Tooling for chemical etching is digital, so there is no need to start cutting expensive and difficult to adapt steel moulds. This means that large quantities of products can be reproduced with absolutely zero tool wear, ensuring that the first and millionth part produced are precisely the same.
Also, as the tooling is digital, it can be adapted and changed extremely quickly and economically, making it ideal for the design engineer to tweak designs right up to the eleventh hour, but also making it ideally suited for anything from prototype runs to high volume production runs. This allows for design optimisation without financial penalty, helps ensure a low-risk entry strategy, and also facilitates easy product updating. Turnaround time using photo-tools is about 90% less than that for stamped parts. Stamping requires substantial investment in mould fabrication which is not only costly but in some instances can take from six to ten months to complete, compared with a few hours for etching.

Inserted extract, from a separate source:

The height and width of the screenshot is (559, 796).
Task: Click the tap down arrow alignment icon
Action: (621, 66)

The economy and adaptability of the tooling for chemical etching is a key stimulus to design freedom, along with the ability to produce what may seem like impossibly complicated products.
Keith Jackson, CTO at Precision Micro’s parent company Meggitt, once summarised this by saying that with chemical etching “you can try stuff!”

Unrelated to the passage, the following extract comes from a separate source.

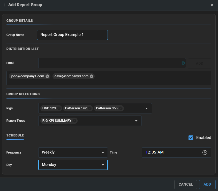Toggle the Enabled schedule checkbox
The image size is (218, 191).
[x=191, y=138]
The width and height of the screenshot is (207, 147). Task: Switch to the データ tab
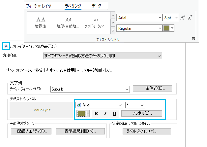tap(96, 6)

There are no barriers to entry with the technology, as the cost of creating prototypes is low, and because complex designs can be produced in a matter of days, and designs iterations in a few hours.

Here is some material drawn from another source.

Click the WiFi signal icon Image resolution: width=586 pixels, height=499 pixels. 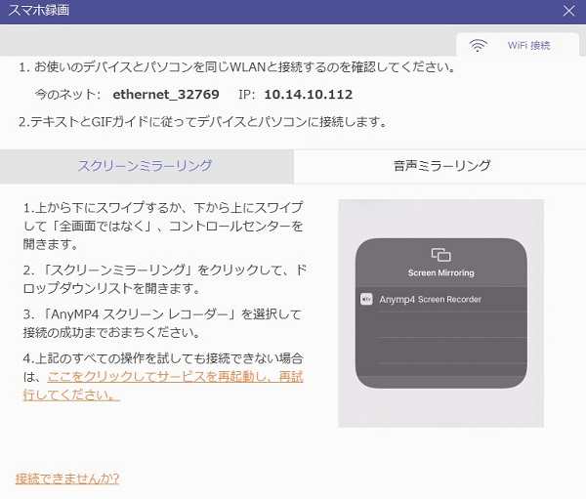[x=479, y=46]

Today, an increasing number of OEMs from across all industrial sectors make products that are extremely complex and also very fragile. In many instances, geometric complexity and the requirement for extremely exacting tolerances and precision mean that chemical etching is not just “a” potentially desirable manufacturing process, but is, in fact, the “only” technology able to make certain products.
Let’s take a closer look at the complexity conundrum
More often than not, when using stamping, part complexity adds cost, whether in low, medium, or high volume applications. The complexity of a product means the necessity for a complex mould tool, and complex tooling means increased costs, increased potential for tool failure, and increased lead-times for satisfactory completion.
Chemical etching is unaffected by the level of tool complexity, and it makes no difference in terms of costs or lead-time how complex the geometry of the part is and therefore the complexity of the digital tooling.
Chemical etching also has the ability to produce finer detail than is possible with stamping, and all with minimal if any degradation and deformation of the metal being processed, and little to no likelihood of burrs or defects. Failure rates are minute, and unlike in the stamping process, every part produced is absolutely flat, which in some applications is absolutely vital.
Chemical etching’s “sweet spot” is in the manufacture of complex parts in small to medium sized production runs. In extremely high volume runs where the tooling expense is justifiable, and where designs are not overly complex, stamping typically represents a more economic process.
Conclusion
The advantages of chemical etching over more traditional fabrication processes such as stamping and laser cutting are its low cost, high speed, flexibility, suitability for complex designs and — most important — its ability to produce burr-free components the properties of which have not been changed by heat or stress.
Standard lead-times for Precision Micro using the chemical etching technology are around one to two weeks, and even this can be shortened if there is urgent demand. For stamping, it can take months just to design, build, and de-bug a tool.
Perhaps of greatest importance, however, are the possibilities that are opened up to design engineers to innovate through the use of this versatile and cost-effective metal processing technology.